How to Not Shoot Yourself and Others
The title of this article is intentionally blunt and slightly snarky, but I still mean it. Every now and then there is a news story about some person who accidentally shot themselves while "cleaning a gun." It's mind boggling to me. When I saw the story the other day of a 19 year-old man in Mitchell who shot himself in the leg while practicing a quick draw I immediately shook my head.
I've spent a fair amount of my spare time as a handgun instructor over the last two years. Basic firearm safety is something that must be done correctly all the time. There is never a time when you can be lax with the rules.
Firearm accidents are caused by one of two things, ignorance or carelessness.
If you don't know how to properly handle and use a firearm (ignorance) you are more likely to have an issue. Carelessness comes in when someone who should know better but doesn't follow through with using the proper procedures you also run into issues.
It is not difficult to not shoot yourself or others. While there are other things to keep in mind, following the four rules of gun safety are the foundation of being safe.
1 - Always treat firearms as if they are loaded and ready to fire. If you know you checked to make sure your pistol was empty when you put it in it's case, when you take it out of the case you check it again immediately, even if you know it's unloaded. I'm guessing Mr. Quickdraw did not check his revolver before drawing.
2 - Keep your finger off the trigger until your sights are on the target.
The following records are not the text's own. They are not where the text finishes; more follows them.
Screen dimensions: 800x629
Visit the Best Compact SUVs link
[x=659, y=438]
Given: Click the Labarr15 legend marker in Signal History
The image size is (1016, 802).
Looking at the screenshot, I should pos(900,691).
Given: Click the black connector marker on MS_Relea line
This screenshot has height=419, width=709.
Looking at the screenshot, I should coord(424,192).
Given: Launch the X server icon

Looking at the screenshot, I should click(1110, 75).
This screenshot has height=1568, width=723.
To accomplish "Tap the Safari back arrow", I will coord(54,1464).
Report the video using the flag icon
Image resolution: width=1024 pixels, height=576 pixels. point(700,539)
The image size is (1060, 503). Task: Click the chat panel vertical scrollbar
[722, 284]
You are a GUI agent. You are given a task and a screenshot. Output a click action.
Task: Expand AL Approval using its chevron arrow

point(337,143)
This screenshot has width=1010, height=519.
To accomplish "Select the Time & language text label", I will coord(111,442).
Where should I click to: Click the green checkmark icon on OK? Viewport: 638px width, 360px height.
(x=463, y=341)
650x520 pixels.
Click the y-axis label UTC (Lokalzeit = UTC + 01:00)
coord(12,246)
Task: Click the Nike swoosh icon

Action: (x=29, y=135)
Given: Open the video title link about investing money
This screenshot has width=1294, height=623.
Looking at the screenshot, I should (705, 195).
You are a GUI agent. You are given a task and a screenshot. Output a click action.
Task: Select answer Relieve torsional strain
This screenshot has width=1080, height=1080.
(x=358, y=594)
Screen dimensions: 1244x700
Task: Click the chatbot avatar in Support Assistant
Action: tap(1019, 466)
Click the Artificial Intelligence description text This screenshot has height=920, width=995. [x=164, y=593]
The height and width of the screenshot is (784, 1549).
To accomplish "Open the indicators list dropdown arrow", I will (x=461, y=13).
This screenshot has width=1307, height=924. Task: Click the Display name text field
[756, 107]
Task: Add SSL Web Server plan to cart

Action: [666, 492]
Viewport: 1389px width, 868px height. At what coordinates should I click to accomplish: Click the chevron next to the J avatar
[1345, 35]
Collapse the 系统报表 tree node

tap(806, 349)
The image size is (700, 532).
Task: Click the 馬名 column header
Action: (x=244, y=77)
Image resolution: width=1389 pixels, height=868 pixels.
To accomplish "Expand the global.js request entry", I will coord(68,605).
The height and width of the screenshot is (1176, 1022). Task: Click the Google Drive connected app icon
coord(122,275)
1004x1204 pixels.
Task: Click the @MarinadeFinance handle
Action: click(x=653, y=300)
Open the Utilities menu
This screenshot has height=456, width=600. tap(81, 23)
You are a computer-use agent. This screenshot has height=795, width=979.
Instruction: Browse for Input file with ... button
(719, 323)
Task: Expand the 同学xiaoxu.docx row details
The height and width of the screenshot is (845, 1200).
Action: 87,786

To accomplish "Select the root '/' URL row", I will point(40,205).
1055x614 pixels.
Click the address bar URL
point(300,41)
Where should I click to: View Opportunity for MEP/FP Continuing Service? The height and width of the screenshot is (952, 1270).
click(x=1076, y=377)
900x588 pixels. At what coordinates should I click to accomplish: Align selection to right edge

This is the rule I see broken most often by people I teach. There is never a reason for your finger to be on the trigger until you are about to break a shot. You can't be ready to break the shot until the sights are on the target. In the photo above of me shooting a match, you can see as I'm reloading (not shooting) I do not have my trigger finger on or near the trigger.
3 - Don't point the muzzle at anything you aren't willing to destroy. This one is simple. What comes out of the end of the gun destroys what it hits. When handling a loaded firearm, pointing it towards the ground a few feet in front of you is safest. But even when handling unloaded firearms they should never be pointed at anything you aren't willing to blow up because, as referenced in rule 1, what if you were careless and forgot to clear the firearm? I had a loaded hunting rifle pointed at me last year at a local range. Had that guy not followed rule 2 I might not be here. (Yes, I loudly educated him on this.)
4 - Know your target and what is behind it. If you are shooting tin cans on farm, before you start shooting, or even set up the cans, stop and think about what the bullets are going to hit after they hit or miss the cans. Is there a house behind it? Buildings? People? Almost every deer hunter I know has passed up a shot on a deer because of what was behind the deer. A buddy of mine passed on two different opportunities to shoot the same buck because at one point I was 600 yards behind the deer, and then his truck was behind the deer, right in the crosshairs. He waited and eventually had a safe shot and got the buck.